Weblog vom 09.04.2022: E-mails von OpenBugBounty: Echte Sicherheitslücke oder doch nur Spam und Scam?
Kategorie:IT Security, Spam, Scam
Stichworte:e-mail, OpenBugBounty, Spam, Scam, Betrug, Sicherheitslücke, Sicherheitsforscher, DKIM-Signatur, OBB-2897797, OBB-2897798, OBB-2897799


Normalerweise berichte ich nur selten über Spam und Scam. Denn meist sind die Betrugsversuche leicht zu durchschauen. Das ist mir dann keinen Artikel wert. Aber manchmal ist Spam einfach nur so skuril, dass ich mir einen Artikel nicht verkneifen kann, wie bei meinem Blog-Artikel Soll ich mittels genetisch modifizierter Katzenmädchen die Weltherrschaft an mich reißen?
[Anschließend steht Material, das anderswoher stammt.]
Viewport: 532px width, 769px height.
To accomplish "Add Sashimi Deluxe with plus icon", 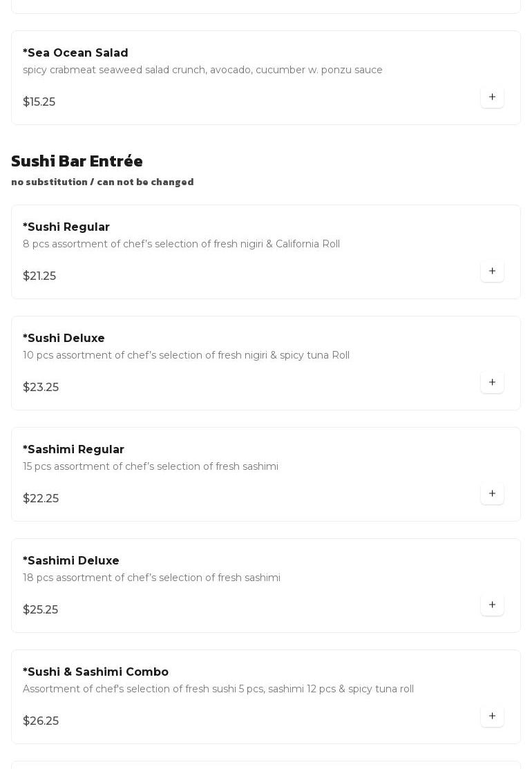I will (492, 605).
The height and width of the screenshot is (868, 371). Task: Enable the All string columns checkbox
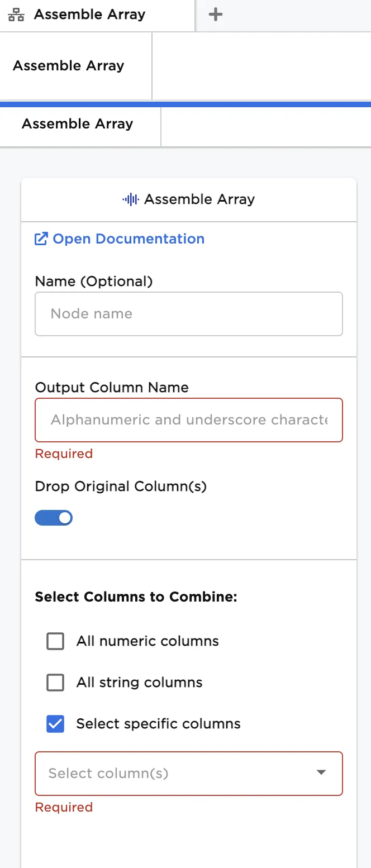[x=55, y=683]
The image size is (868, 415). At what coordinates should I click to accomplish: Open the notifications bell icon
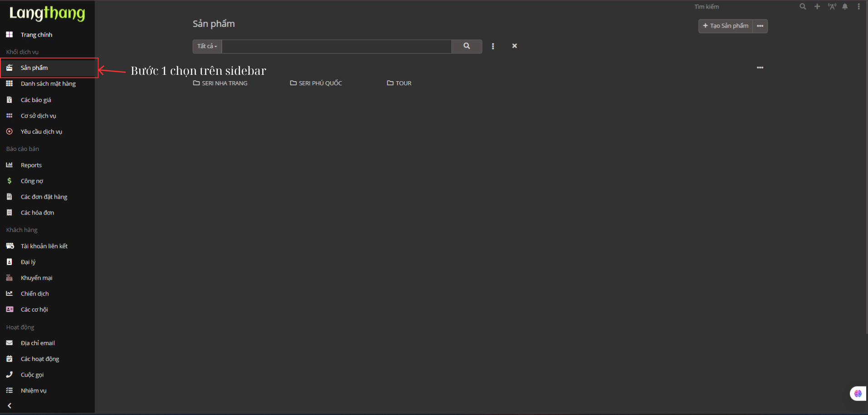[845, 7]
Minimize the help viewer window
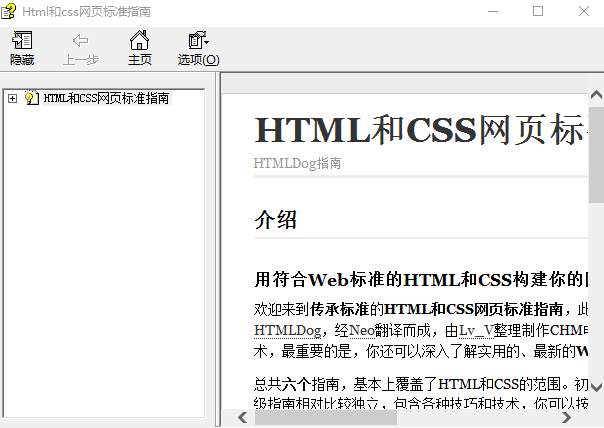604x428 pixels. [492, 11]
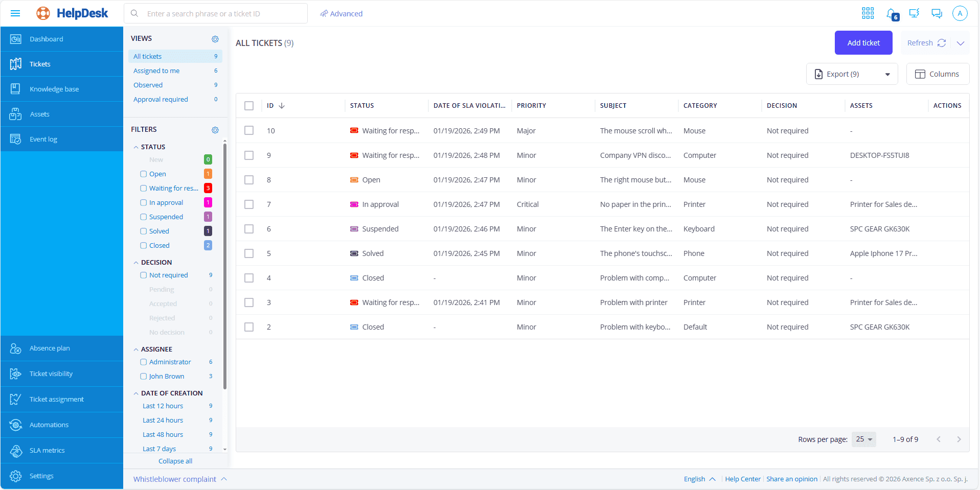Open the Export (9) dropdown
Viewport: 980px width, 490px height.
(x=852, y=74)
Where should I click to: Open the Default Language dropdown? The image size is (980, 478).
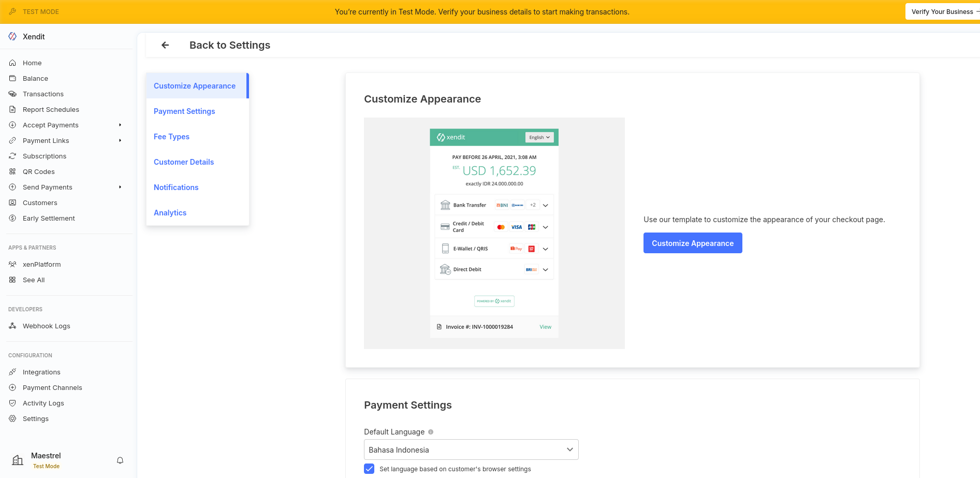point(471,450)
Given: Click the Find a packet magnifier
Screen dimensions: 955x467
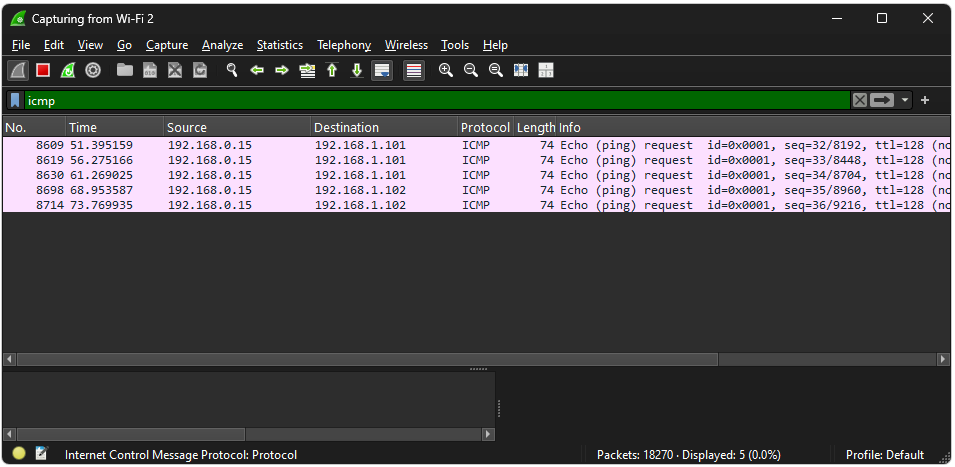Looking at the screenshot, I should 232,70.
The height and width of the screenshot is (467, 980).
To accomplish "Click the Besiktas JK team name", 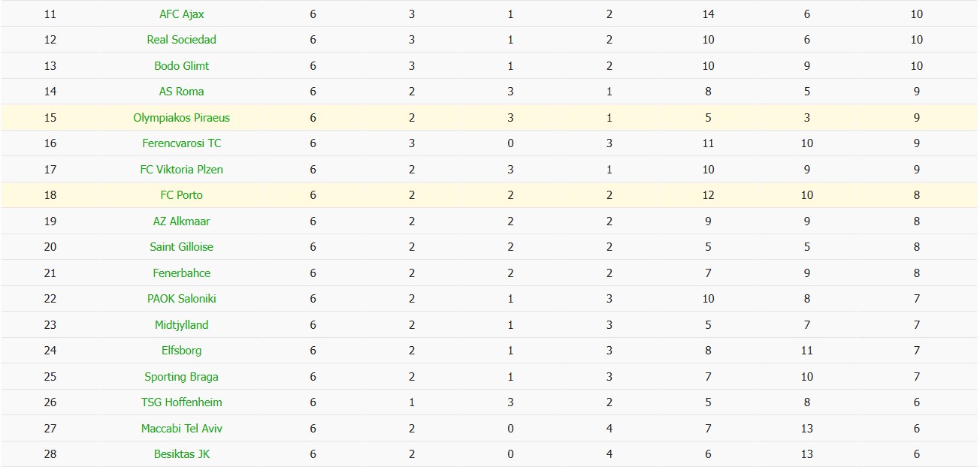I will coord(182,454).
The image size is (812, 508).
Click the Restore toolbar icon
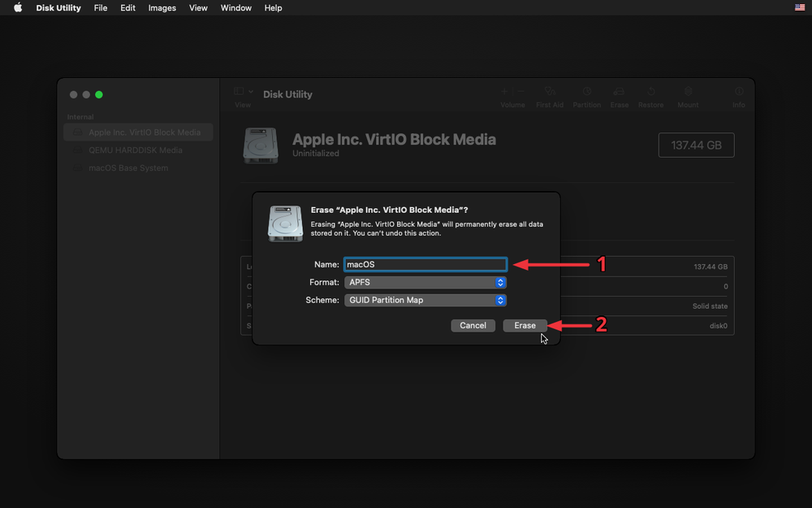(x=650, y=93)
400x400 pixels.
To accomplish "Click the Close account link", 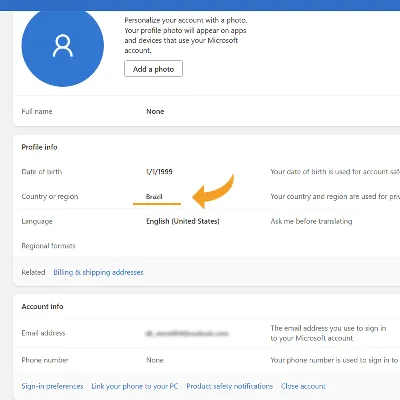I will click(303, 386).
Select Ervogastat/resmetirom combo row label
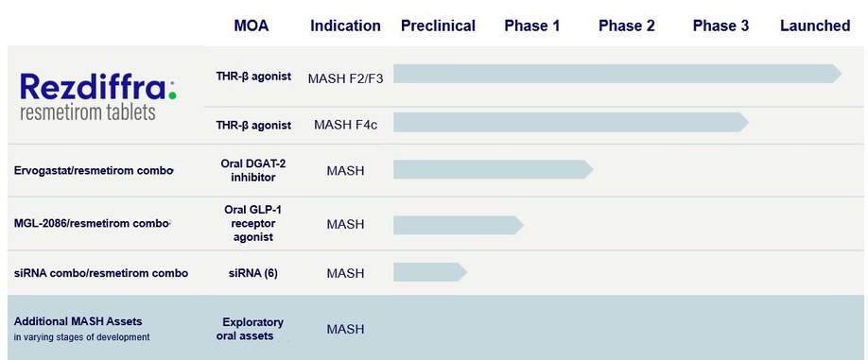The height and width of the screenshot is (360, 868). (94, 170)
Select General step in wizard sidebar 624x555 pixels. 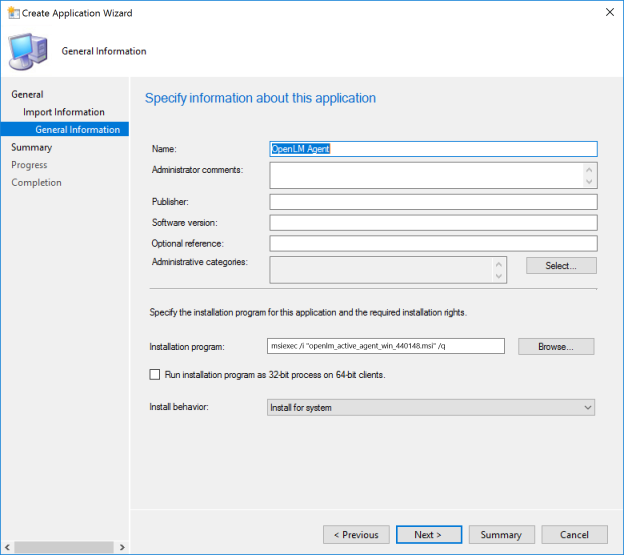point(27,94)
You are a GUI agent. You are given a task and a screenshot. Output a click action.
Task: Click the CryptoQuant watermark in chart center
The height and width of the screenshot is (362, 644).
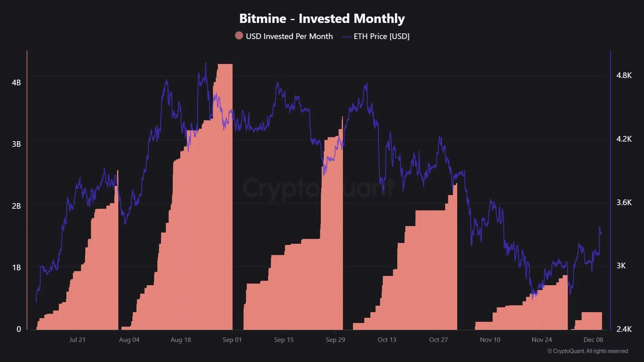pos(318,188)
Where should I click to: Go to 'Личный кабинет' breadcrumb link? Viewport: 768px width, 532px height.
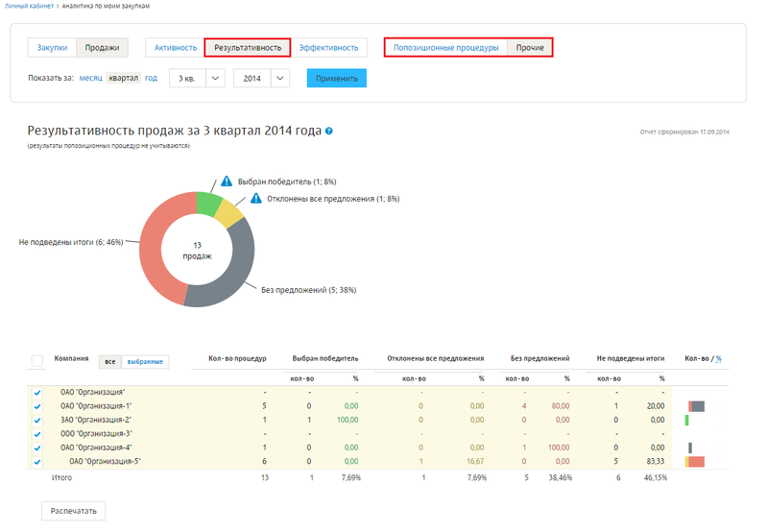coord(29,6)
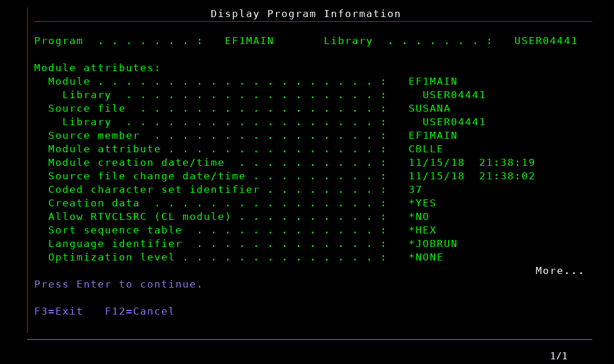
Task: Click the 1/1 cursor position indicator
Action: coord(559,356)
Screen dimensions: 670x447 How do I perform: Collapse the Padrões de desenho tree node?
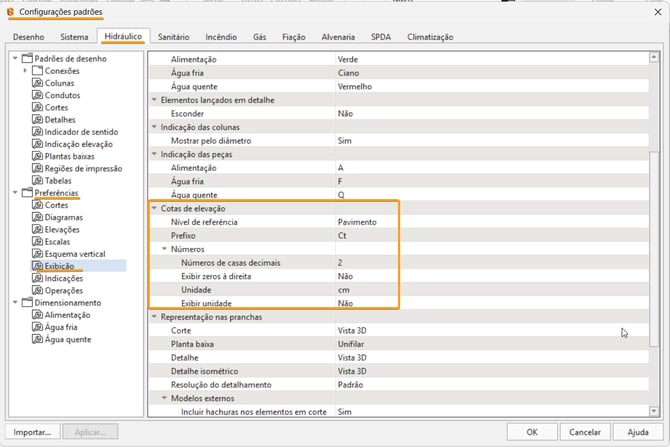pos(15,59)
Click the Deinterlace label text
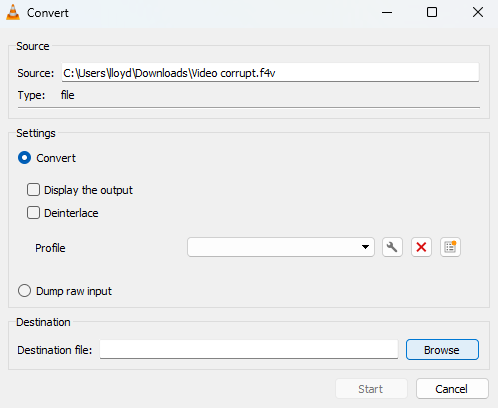 coord(71,213)
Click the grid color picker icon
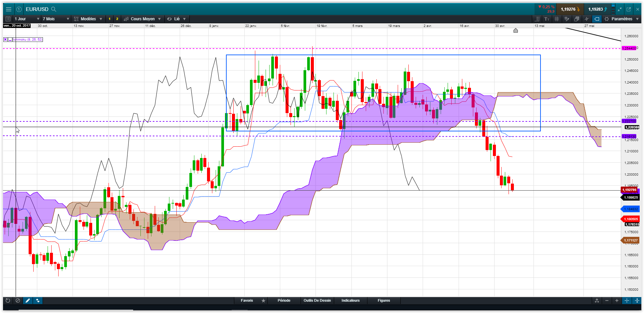 566,19
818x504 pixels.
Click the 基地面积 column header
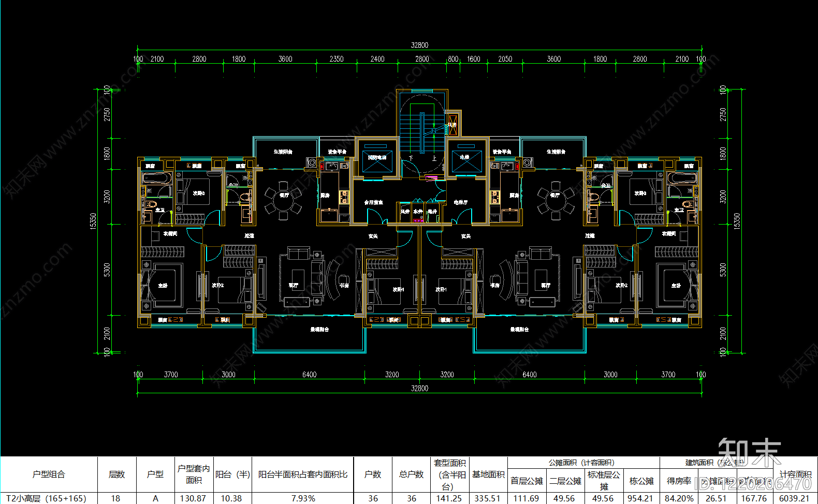pyautogui.click(x=488, y=474)
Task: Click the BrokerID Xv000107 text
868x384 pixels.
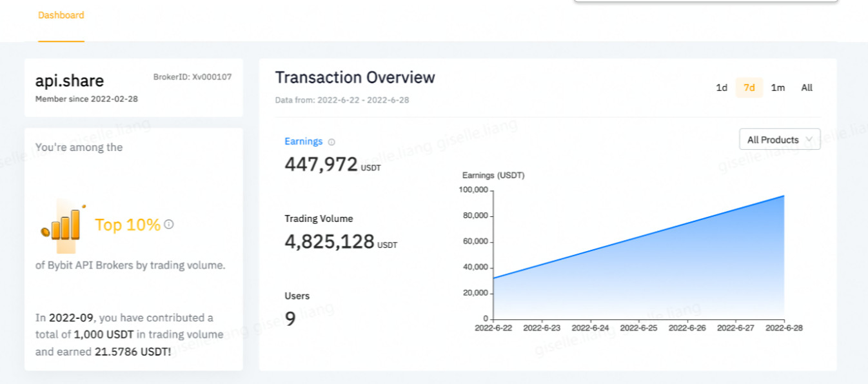Action: pos(192,77)
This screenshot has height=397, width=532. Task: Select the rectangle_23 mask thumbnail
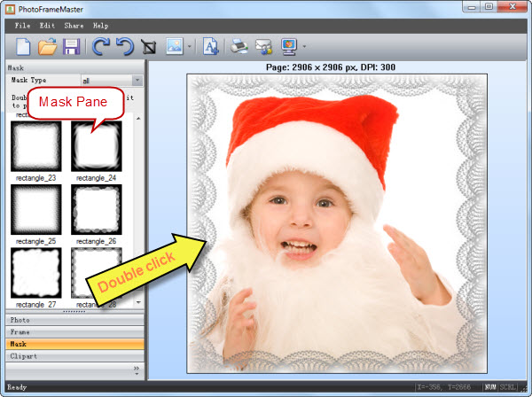coord(35,146)
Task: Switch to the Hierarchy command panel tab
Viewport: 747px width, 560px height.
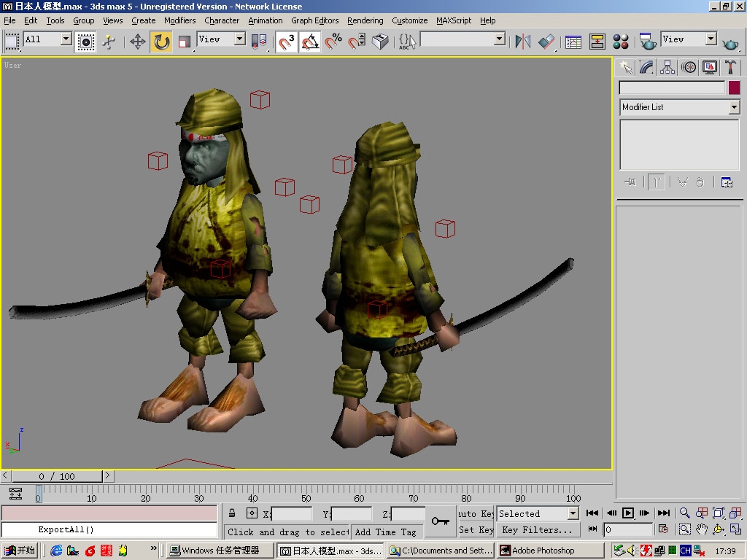Action: [667, 67]
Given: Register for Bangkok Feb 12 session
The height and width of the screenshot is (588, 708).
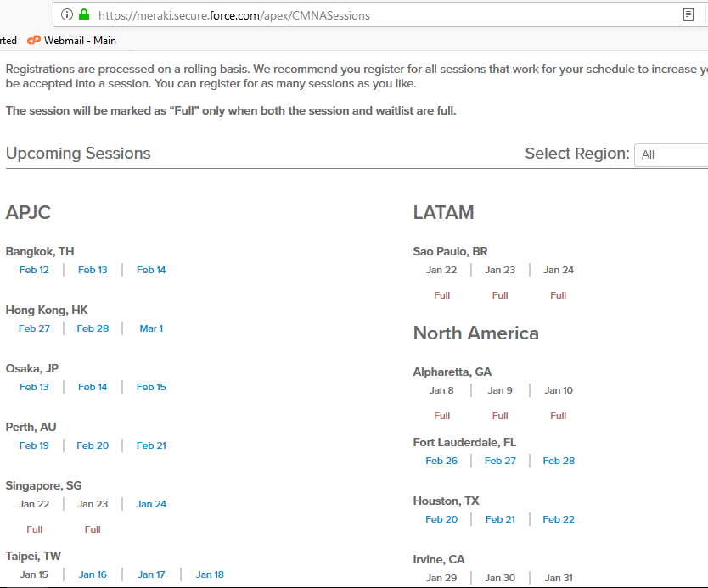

Doch diesmal war ich doch ein bisschen verunsichert, ob es sich bei den drei e-mail, die gestern an meine Adressen postmaster, contact und support at Kryptografie.de gingen, um die Meldung einer echten Sicherheitslücke oder doch nur Spam und Scam handelt:



Wenn ich gleich mehrere e-mails auf einen Schlag vom gleichen Absender bekomme, dann nehme ich normalerweise breit gestreuten Spam an und habe ganz schnell das "J" auf meiner Tastatur gedrückt, was bedeutet, dass sich das nächste mal mein Spam-Filter um diese Art Nachrichten kümmern wird.

Doch hier passt die DKIM-Signatur und der Mailtext wirkt eigentlich ganz seriös auf mich, auch wenn er auf englisch kommt. Nach kurzer Recherche habe ich herausgefunden, dass es eine wohl nicht kommerzielle und echte Webseite namens OpenBugBounty.org gibt, auf der Sicherheitsforscher Kontakt mit Webseitenbetreibern aufnehmen können, um diesen auf eine Sicherheitslücke aufmerksam zu machen. Die macht eigentlich einen seriösen Eindruck und auch deren Zweck ist im Prinzip nicht zu verurteilen. Auch wenn es einen Beigeschmack hat, wenn sich ein Sicherheitsforscher darüber meldet mit der Absicht, weitere Informationen eventuell erst gegen Zahlung einer Bounty-Prämie preiszugeben. Sowas kann auch ganz schnell als Erpressungsversuch missverstanden werden.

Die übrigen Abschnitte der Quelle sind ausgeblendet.